Espen Barth Eide, the Norwegian Minister of Environment said that this agreement is a Christmas gift to the world’s children. Praise over the agreement has come from all over the world, including from the United Nations Secretary General in his end-of-year press conference in New York on Dec. 19, 2022. “Delegates at the COP15 United Nations Biodiversity Conference in Montreal agreed on a new Global Biodiversity Framework. We are finally starting to forge a peace pact with nature. This Framework is an important step for determined diplomacy, and I urge all countries to deliver.”
The negotiations have been going on for four years, and the aim of the United Nations nature summit was to draw the work to a close by finally adopting a framework for global biodiversity – a “price agreement for nature”.
To accomplish this, for two weeks, 196 countries gathered at the conference in Montreal, Canada, which ended on Monday,19 December.
Norway has promised NOK 120 million to “kickstart” the implementation of the new agreement, but there is still a long way to go.
The new nature agreement also aims for at least 30 percent of the earth’s land, coastal and marine areas to be preserved and protected by 2030. Norway has been among the campaigners working to get this into the agreement.
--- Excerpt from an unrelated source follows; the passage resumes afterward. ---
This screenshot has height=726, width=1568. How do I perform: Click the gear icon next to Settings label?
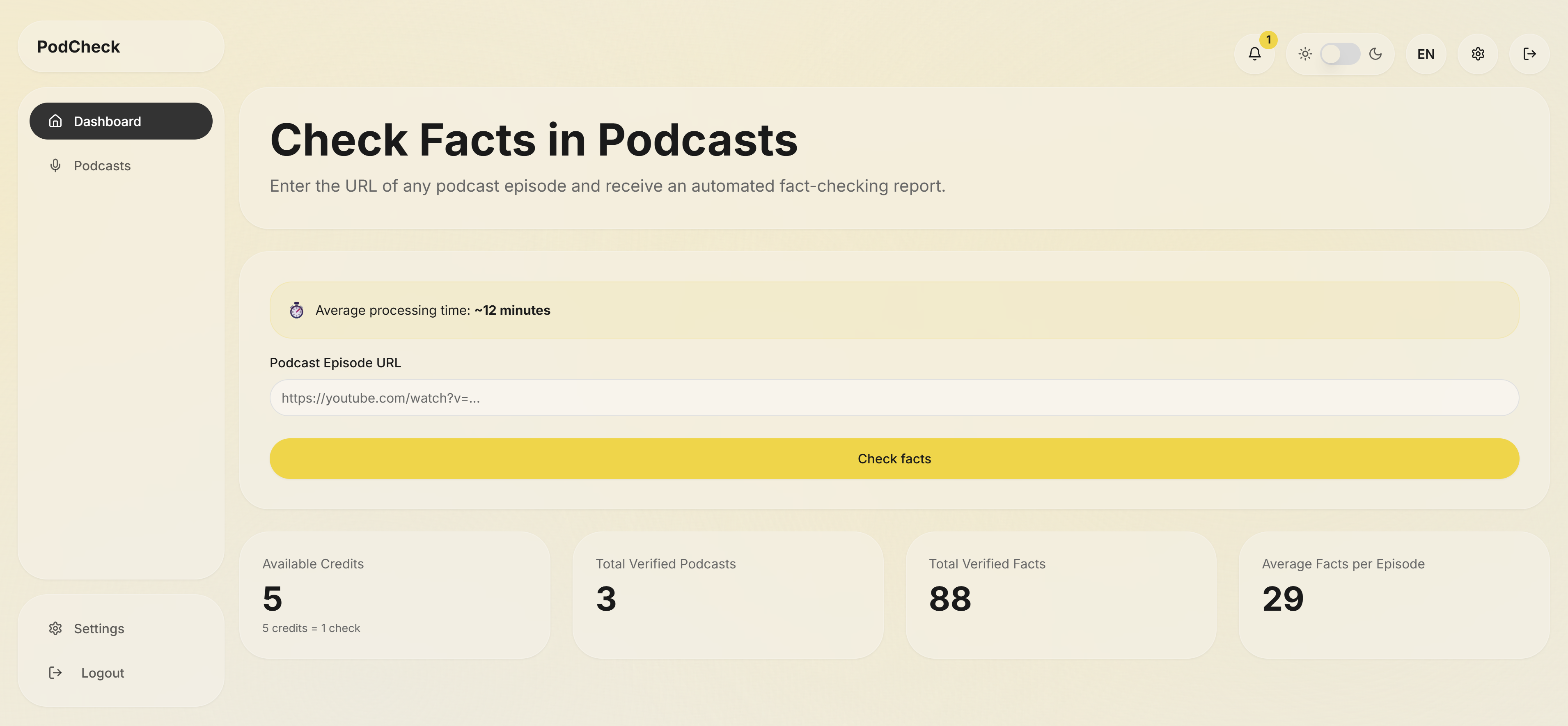(x=55, y=629)
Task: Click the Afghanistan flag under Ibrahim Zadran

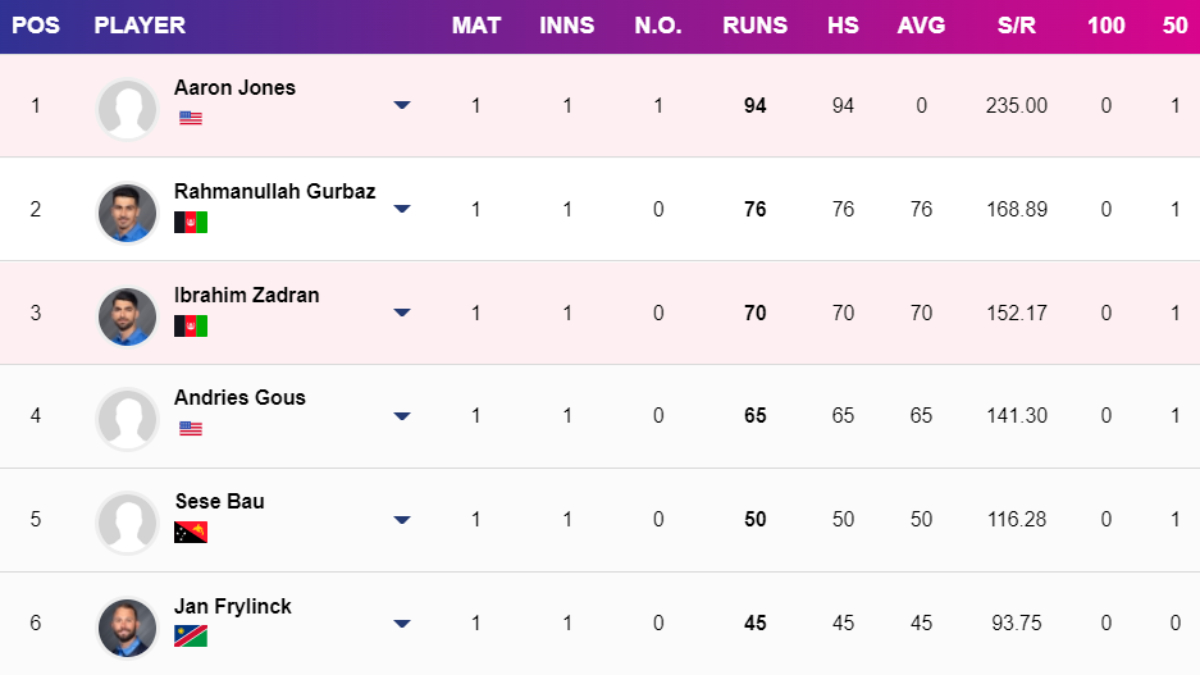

Today, only 17 percent of land areas and 10 percent of marine areas are protected.
Human rights and indigenous rights have also been central themes during the conference. The final agreement commits the parties to focus on human rights in the fight against global warming, in addition to the rights of indigenous peoples, gender and youth perspectives.
This agreement is not perfect, but it is a big step. We know that it will be revisited and tightened in the future. We now have numerical global targets for the state of nature in 2030 and 2050. Authorities, businesses and people all over the world will relate to and strive for this, stated Eide.